Would you filter these records and copy every line that has the word "computer"?

_Records for this task_.
------------------------------------------------------------------------
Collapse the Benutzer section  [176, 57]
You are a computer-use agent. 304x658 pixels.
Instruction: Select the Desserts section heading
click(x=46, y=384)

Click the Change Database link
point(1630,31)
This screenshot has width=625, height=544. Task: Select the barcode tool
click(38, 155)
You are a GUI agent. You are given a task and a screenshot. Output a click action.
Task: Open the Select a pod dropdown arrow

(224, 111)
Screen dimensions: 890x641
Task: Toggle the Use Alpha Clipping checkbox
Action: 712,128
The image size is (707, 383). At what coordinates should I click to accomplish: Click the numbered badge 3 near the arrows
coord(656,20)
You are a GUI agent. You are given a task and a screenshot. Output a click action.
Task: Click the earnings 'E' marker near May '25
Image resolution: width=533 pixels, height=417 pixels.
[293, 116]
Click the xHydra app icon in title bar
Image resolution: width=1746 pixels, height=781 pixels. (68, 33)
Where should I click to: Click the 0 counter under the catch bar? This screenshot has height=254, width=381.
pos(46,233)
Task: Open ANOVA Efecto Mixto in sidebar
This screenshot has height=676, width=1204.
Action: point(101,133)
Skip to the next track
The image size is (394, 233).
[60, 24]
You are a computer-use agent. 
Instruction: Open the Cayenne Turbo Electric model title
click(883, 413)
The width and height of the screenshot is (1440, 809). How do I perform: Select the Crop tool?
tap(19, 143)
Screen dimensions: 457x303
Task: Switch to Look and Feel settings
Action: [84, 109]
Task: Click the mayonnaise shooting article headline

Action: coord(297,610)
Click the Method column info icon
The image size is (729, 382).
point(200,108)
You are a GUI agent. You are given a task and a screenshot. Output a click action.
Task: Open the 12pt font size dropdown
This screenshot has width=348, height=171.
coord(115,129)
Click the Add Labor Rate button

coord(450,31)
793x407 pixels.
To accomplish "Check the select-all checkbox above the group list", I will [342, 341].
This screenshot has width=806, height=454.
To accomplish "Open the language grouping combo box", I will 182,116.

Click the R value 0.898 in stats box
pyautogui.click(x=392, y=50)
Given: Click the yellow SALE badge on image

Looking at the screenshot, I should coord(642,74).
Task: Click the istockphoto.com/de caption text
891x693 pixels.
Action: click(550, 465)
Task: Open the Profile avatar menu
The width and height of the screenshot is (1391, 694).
------------------------------------------------------------------------
_Task output_.
You are a computer-use agent. 304x658 pixels.
You are a computer-use agent. 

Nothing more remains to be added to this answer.